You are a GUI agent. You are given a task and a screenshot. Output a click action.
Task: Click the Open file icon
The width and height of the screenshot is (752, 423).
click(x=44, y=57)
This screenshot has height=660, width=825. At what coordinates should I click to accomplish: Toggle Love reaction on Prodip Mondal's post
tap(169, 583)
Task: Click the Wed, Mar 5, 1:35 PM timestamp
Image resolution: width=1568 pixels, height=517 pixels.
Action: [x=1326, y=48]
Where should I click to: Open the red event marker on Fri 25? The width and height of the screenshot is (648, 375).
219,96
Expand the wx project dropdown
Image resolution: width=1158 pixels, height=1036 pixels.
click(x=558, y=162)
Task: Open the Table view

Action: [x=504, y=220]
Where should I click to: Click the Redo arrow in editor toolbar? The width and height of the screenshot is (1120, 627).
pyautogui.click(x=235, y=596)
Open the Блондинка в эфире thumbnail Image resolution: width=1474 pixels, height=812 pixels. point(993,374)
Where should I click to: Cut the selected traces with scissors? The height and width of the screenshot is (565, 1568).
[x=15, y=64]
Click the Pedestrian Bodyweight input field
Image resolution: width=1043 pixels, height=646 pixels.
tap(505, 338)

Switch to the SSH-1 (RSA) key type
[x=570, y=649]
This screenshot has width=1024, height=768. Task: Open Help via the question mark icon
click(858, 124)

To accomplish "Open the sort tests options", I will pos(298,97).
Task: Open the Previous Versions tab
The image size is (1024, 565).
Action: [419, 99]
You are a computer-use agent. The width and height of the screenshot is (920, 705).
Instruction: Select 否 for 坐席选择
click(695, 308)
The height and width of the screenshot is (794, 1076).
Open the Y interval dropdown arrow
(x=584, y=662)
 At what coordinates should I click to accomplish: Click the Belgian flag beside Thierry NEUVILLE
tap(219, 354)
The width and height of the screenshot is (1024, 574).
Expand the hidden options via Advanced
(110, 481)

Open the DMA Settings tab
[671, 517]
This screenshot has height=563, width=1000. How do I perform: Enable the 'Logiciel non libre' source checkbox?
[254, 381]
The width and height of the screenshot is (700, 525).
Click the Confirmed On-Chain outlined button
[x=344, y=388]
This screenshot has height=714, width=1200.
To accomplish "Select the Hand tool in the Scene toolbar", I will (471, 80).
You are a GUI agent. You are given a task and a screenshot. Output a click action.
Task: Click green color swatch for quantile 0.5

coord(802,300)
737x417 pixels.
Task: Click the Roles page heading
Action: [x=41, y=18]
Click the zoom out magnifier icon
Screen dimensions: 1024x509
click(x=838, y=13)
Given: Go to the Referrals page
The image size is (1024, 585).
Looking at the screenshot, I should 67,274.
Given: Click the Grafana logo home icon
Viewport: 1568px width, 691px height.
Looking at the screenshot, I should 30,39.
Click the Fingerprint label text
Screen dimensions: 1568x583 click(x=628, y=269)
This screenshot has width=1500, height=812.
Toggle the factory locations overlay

####

§ **What you should do**:
Only an exact transcription of all the records above counts as an answer.

§ **Task answer**:
You are a GUI agent. You are given a task and a screenshot. Output a click action.
Task: Click the Open file icon
The width and height of the screenshot is (752, 423).
click(x=44, y=57)
This screenshot has height=660, width=825. At what coordinates should I click to accomplish: Toggle Love reaction on Prodip Mondal's post
tap(169, 583)
Task: Click the Wed, Mar 5, 1:35 PM timestamp
Image resolution: width=1568 pixels, height=517 pixels.
Action: [x=1326, y=48]
Where should I click to: Open the red event marker on Fri 25? The width and height of the screenshot is (648, 375).
219,96
Expand the wx project dropdown
Image resolution: width=1158 pixels, height=1036 pixels.
click(x=558, y=162)
Task: Open the Table view

Action: [x=504, y=220]
Where should I click to: Click the Redo arrow in editor toolbar? The width and height of the screenshot is (1120, 627).
pyautogui.click(x=235, y=596)
Open the Блондинка в эфире thumbnail Image resolution: width=1474 pixels, height=812 pixels. point(993,374)
Where should I click to: Cut the selected traces with scissors? The height and width of the screenshot is (565, 1568).
[x=15, y=64]
Click the Pedestrian Bodyweight input field
Image resolution: width=1043 pixels, height=646 pixels.
tap(505, 338)

Switch to the SSH-1 (RSA) key type
[x=570, y=649]
This screenshot has width=1024, height=768. Task: Open Help via the question mark icon
click(858, 124)

To accomplish "Open the sort tests options", I will pos(298,97).
Task: Open the Previous Versions tab
The image size is (1024, 565).
Action: [419, 99]
You are a computer-use agent. The width and height of the screenshot is (920, 705).
Instruction: Select 否 for 坐席选择
click(695, 308)
The height and width of the screenshot is (794, 1076).
Open the Y interval dropdown arrow
(x=584, y=662)
 At what coordinates should I click to accomplish: Click the Belgian flag beside Thierry NEUVILLE
tap(219, 354)
The width and height of the screenshot is (1024, 574).
Expand the hidden options via Advanced
(110, 481)

Open the DMA Settings tab
[671, 517]
This screenshot has height=563, width=1000. How do I perform: Enable the 'Logiciel non libre' source checkbox?
[254, 381]
The width and height of the screenshot is (700, 525).
Click the Confirmed On-Chain outlined button
[x=344, y=388]
This screenshot has height=714, width=1200.
To accomplish "Select the Hand tool in the Scene toolbar", I will (471, 80).
You are a GUI agent. You are given a task and a screenshot. Output a click action.
Task: Click green color swatch for quantile 0.5

coord(802,300)
737x417 pixels.
Task: Click the Roles page heading
Action: [x=41, y=18]
Click the zoom out magnifier icon
Screen dimensions: 1024x509
click(x=838, y=13)
Given: Go to the Referrals page
The image size is (1024, 585).
Looking at the screenshot, I should 67,274.
Given: Click the Grafana logo home icon
Viewport: 1568px width, 691px height.
Looking at the screenshot, I should 30,39.
Click the Fingerprint label text
Screen dimensions: 1568x583 click(x=628, y=269)
This screenshot has width=1500, height=812.
Toggle the factory locations overlay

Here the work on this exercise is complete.